洛陽知州的官府總有些手忙腳亂,時不時會因為一份簡牘鬧翻天,恨不得將官署府外的樹都掘地三尺。
全因她們的上司實在粗心,雖然這一年成長了很多,但還是免不了忙中出錯。鐘晚冷眼看著自家上司從下午抓狂到傍晚,終於忍不住開口:“大人,您又丟了什麼東西?”
祁欽和哭喪著臉,從滿桌的簡牘中抬起頭:“我把我姐姐丟了!”
祁景和是七天前走的,能證明身份的腰牌和信物,是祁欽和下午在書房角落裡翻出來的,算算日子人都要到晉王府門口了。
早知道聽姐姐的讓她檢查一遍了。祁欽和再次把臉埋進公文,頹然地想。
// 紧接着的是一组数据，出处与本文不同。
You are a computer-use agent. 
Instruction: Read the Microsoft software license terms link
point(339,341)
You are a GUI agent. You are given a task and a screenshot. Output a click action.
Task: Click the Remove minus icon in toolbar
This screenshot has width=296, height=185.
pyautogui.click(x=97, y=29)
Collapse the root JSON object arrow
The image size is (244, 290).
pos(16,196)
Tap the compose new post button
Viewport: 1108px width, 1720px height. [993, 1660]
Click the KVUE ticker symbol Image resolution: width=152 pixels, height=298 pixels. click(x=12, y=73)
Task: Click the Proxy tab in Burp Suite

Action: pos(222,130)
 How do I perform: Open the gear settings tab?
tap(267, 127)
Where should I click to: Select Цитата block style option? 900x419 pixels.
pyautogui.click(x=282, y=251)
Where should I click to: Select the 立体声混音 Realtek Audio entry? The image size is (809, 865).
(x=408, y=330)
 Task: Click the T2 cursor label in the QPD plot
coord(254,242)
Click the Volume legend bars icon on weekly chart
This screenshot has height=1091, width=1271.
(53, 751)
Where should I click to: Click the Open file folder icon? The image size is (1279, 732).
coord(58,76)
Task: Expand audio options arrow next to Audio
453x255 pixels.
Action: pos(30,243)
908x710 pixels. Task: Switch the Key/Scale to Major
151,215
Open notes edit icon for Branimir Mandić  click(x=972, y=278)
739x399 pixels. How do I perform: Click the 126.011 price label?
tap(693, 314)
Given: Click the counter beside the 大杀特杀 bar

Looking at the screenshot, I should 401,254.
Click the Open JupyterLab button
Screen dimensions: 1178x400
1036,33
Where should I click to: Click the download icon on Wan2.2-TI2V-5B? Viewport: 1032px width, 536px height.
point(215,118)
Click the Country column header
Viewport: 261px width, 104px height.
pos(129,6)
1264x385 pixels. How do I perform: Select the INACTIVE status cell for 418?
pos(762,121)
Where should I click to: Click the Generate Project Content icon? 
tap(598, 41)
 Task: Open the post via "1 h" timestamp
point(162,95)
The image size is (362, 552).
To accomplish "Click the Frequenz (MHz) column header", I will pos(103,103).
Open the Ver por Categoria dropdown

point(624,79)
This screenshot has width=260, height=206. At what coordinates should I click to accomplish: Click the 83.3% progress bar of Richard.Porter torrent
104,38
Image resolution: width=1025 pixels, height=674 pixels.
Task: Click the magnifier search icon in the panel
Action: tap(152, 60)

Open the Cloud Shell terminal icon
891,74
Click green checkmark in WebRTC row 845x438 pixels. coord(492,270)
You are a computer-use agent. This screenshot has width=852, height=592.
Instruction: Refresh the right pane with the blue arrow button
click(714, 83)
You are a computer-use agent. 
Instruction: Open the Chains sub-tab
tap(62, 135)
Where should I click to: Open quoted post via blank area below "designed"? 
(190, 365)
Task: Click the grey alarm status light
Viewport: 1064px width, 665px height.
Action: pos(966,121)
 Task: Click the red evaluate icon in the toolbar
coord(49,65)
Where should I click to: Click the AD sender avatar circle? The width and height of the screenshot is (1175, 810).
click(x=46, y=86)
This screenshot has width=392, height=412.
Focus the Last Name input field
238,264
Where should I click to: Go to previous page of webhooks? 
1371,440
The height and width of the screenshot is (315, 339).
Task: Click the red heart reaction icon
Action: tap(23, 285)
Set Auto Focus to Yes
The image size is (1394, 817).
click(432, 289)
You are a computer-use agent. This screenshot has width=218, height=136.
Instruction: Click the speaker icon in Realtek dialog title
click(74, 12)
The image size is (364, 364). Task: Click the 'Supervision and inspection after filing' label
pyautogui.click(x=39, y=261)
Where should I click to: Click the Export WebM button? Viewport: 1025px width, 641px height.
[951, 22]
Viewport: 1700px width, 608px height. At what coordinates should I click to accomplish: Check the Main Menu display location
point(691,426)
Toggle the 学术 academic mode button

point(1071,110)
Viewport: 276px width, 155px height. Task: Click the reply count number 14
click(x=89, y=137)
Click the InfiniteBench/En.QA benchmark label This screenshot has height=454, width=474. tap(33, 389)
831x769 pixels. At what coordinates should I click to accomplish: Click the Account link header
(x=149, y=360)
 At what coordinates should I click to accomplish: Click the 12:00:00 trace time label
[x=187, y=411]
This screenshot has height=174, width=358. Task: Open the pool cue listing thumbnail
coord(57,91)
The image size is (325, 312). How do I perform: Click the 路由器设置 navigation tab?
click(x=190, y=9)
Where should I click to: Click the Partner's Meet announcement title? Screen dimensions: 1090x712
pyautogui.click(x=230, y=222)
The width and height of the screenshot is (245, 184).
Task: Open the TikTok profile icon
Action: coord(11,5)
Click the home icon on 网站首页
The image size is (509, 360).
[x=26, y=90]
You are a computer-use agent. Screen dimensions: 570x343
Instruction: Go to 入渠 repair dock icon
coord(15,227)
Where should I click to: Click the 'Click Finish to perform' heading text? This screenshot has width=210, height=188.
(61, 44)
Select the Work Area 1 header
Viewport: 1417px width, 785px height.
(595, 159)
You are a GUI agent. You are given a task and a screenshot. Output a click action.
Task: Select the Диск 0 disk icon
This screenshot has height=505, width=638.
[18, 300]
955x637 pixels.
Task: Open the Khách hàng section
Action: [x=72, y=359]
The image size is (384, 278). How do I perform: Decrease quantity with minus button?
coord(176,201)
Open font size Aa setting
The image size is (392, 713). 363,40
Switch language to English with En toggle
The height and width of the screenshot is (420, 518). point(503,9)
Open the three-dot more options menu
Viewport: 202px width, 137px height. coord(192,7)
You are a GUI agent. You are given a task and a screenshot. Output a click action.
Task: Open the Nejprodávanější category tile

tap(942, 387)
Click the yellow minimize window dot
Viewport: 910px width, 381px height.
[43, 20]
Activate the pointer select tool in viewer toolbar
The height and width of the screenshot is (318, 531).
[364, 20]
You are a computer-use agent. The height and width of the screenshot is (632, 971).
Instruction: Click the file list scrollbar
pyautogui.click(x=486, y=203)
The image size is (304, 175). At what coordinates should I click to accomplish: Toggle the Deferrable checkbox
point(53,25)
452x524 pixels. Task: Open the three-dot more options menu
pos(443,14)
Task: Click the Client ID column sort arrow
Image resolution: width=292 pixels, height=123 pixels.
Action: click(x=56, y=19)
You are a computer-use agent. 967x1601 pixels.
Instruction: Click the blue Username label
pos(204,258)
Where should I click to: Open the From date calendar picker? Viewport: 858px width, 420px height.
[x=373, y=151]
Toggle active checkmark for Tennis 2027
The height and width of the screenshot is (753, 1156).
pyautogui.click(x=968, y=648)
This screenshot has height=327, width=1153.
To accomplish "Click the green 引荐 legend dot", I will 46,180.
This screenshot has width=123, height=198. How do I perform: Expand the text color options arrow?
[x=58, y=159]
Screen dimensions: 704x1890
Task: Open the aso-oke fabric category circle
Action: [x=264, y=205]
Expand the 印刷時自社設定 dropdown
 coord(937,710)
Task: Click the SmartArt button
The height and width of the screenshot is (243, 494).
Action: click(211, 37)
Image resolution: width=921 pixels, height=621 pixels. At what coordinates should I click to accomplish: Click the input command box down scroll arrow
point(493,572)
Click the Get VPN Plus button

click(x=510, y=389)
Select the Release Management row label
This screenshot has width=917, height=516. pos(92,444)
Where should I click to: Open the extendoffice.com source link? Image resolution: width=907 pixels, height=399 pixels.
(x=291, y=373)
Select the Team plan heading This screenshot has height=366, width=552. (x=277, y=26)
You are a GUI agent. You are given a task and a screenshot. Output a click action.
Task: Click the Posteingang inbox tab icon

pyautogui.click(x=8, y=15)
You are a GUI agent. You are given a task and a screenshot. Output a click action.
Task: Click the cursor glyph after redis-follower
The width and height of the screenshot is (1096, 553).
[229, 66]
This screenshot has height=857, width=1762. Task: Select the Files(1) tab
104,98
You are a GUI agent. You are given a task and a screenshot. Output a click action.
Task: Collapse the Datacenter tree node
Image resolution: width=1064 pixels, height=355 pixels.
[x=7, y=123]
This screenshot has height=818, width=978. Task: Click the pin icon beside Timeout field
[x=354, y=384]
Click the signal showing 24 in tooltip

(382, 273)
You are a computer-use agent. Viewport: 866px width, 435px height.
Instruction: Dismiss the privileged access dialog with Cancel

本來一月前就該走,但仲冬之際氣溫驟降,祁景和這個病秧子不過從官府回到祁家,就因為吹了冷風病倒了,之後的行李和交接等事便全由祁欽和包辦。
她在姐姐面前再三發誓一定不會出錯,找了一隊壯婦護送,看著人安穩出城。
日日牽掛是自然,她也得意於自己處事穩重,難得不出錯,等姐姐回來了定要讓她好好誇獎自己一番——直到她找出腰牌。
祁欽和腦中的戲臺已經搭建到祁景和被晉王府侍衛無情趕出,身穿單薄衣袍在京城乞討的情狀,不禁雙眼含淚,不知如何自處。她拍桌而起:“完了,真的完了。快給我一匹馬,我要去找姐姐。”
鐘晚忙拉住她:“大人!”她誠懇勸告:“您先別急,說句不好聽的,女史比起您心思縝密多了,還能發現不了沒帶腰牌,想不到辦法嗎?況且您將女史詩賦呈上去時,也是說了這是您姐姐所作吧?”
“對對……等等!完了!”祁欽和緩過勁,剛想坐下來,卻忽然想起這一重失誤,絕望地大叫一聲,“我沒告訴晉王殿下,明春女史是我姐姐……”
鐘晚無言以對。
她沉默的功夫,祁欽和已如脫韁野馬般向外奔去,她身手矯健,三兩下已翻身上馬,手中長鞭一揮:“好姑娘,我們去找姐姐!”
鐘晚大驚,她喊道:“大人!你還有事務!”
“管不了了!”祁欽和扭頭大喊。
“大人!”
又有人喊她,這次是信使,正氣喘籲籲跑來:“您、您的信!”
“給鐘長史!”祁欽和勒馬,甩鞭指向後面的鐘晚,還待再走,卻見鐘晚似有所感,搶過信翻了兩下,看見信封上熟悉的名字簡直要喜極而泣:“大人,是女史的信!”
又是一場人仰馬翻、雞飛狗跳的戲碼。